Wednesday, October 21, 2009

Brainwashing My Daughter

Back to the angry woman at the grocery store - the one that accused me of brainwashing my daughter. I would love to laugh at that, but it isn't funny. There are a lot of people who are brainwashed and there is nothing about it that is laughable.

The last time I checked, I was the Momma and it was my job and her daddy's (my husband) job to teach her. It isn't like there is someone else out there who is going to do it for us. The Bible clearly says that we are to "train up your child in the way you'd have them go." It doesn't say anything about letting the government do it or a school system or anyone else. That is a parent's job, not someone else.

I'm not talking about the "three Rs." In some cases, it is best that others have a hand in educating your children. If the public school systems were places for children, my daughter would go to school. Until then, we will be doing ourselves. The education I am talking about is right and wrong - the morals and ethics I want my daughter to have.

Like every parent, I want the best for my daughter. That is why we are installing the values we hold dear to us. We are also teaching to her to be a "free thinker" - to not follow the crowd and use her own judgment when it comes time for her to make decisions on her own.

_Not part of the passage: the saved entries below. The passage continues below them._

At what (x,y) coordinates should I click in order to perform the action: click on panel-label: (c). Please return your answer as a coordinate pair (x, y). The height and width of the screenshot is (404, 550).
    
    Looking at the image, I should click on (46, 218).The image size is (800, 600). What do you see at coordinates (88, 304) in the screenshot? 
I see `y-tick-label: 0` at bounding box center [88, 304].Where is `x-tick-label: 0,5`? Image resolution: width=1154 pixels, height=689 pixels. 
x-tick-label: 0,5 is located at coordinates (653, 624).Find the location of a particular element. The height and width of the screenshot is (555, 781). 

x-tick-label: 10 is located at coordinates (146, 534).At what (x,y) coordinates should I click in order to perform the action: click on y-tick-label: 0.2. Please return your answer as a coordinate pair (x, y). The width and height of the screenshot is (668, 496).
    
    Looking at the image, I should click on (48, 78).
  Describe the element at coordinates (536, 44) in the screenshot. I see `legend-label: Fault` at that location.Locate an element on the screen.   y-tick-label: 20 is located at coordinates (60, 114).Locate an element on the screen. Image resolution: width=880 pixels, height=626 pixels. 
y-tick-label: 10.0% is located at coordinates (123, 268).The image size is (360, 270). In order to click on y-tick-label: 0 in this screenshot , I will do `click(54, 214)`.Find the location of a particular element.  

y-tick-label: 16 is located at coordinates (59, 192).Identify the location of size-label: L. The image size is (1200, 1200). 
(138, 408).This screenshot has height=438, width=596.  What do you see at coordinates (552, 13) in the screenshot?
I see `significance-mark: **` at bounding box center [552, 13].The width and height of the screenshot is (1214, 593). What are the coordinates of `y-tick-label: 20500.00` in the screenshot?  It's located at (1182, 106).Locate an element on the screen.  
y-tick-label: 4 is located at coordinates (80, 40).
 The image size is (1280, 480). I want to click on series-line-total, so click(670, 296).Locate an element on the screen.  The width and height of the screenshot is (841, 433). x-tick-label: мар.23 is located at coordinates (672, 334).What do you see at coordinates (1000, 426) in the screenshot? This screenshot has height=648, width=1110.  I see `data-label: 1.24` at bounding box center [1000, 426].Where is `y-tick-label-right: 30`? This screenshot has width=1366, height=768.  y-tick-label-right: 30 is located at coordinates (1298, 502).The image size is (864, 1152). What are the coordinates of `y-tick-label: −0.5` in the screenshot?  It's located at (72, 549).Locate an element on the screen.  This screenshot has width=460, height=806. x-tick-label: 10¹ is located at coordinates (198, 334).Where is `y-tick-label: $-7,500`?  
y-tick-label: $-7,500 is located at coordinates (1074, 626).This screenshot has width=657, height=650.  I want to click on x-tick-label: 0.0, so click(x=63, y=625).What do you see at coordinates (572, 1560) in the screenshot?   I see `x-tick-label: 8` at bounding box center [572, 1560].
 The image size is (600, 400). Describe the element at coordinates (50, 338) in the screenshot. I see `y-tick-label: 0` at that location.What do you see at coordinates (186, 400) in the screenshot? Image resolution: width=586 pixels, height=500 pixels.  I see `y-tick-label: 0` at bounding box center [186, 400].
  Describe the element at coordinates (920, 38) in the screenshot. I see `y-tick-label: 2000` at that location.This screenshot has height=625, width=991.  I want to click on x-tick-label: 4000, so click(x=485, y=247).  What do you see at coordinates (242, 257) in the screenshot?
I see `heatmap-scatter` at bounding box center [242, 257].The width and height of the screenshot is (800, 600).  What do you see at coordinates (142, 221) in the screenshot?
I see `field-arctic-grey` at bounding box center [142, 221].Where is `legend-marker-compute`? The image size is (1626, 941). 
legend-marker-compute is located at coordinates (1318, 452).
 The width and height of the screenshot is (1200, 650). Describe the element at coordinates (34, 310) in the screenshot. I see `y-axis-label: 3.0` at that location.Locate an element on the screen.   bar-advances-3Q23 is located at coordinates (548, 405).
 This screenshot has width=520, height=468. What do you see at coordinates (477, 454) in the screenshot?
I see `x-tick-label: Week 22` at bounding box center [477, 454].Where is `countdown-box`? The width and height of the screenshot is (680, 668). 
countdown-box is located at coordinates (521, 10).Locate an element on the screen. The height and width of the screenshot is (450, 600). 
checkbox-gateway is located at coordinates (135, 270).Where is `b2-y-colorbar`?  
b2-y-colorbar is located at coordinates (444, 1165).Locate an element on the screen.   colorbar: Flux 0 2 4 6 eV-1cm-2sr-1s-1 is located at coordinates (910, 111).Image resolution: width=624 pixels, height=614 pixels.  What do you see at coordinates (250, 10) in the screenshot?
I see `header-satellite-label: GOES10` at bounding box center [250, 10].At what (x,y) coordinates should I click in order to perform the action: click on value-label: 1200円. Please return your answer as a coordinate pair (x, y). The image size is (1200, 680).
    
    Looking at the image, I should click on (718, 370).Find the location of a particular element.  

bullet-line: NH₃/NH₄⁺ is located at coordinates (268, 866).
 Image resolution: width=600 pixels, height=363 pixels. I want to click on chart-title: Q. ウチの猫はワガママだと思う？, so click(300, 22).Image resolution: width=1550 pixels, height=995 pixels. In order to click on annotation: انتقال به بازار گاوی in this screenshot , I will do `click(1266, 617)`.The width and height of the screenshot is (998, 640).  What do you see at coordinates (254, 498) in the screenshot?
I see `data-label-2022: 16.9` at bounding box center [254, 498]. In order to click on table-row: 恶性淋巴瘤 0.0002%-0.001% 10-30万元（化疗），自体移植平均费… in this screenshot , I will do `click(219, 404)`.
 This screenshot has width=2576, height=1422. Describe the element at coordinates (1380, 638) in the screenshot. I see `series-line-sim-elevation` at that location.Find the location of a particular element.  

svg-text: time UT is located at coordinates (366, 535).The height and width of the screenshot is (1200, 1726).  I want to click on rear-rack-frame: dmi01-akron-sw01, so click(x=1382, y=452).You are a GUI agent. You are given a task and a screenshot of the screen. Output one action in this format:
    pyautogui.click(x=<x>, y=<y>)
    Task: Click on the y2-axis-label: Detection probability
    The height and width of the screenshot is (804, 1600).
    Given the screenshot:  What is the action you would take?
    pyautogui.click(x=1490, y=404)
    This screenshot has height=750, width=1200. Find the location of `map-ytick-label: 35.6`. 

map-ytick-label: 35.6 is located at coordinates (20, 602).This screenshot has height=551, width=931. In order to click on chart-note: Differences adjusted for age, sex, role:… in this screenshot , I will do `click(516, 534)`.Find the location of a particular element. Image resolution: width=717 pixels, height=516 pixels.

I'd be lying if I didn't say I want her to be just as Conservative as I am. Even more important than that, I want to her to be able to logical reason what is best for her, her family, her country and her world. I'm teaching her both sides of the issues as fairly as I can, hoping that she will follow her heart and do the right thing.

Is that brainwashing? If that is brainwashing, most parents are guilty of brainwashing their children. Unless they are letting their children run wild and not teaching the basics of living in a society, they are installing values, morals and ethics in their children.

I know I should take so much responsibility, but, despite raising my daughter to think for herself, almost every mistake she makes will be my fault. Well, at least reflect badly on me. I know she will make mistakes. Hopefully, not many and she will learn from them and never repeat the same ones.

That isn't so bad. We don't have her locked in a "compound" of some sort. We aren't keeping her from socializing with all sorts of children. We are carefully keeping an eye on her and her education. Both the "book learning" and the other skills she needs to survive in this world.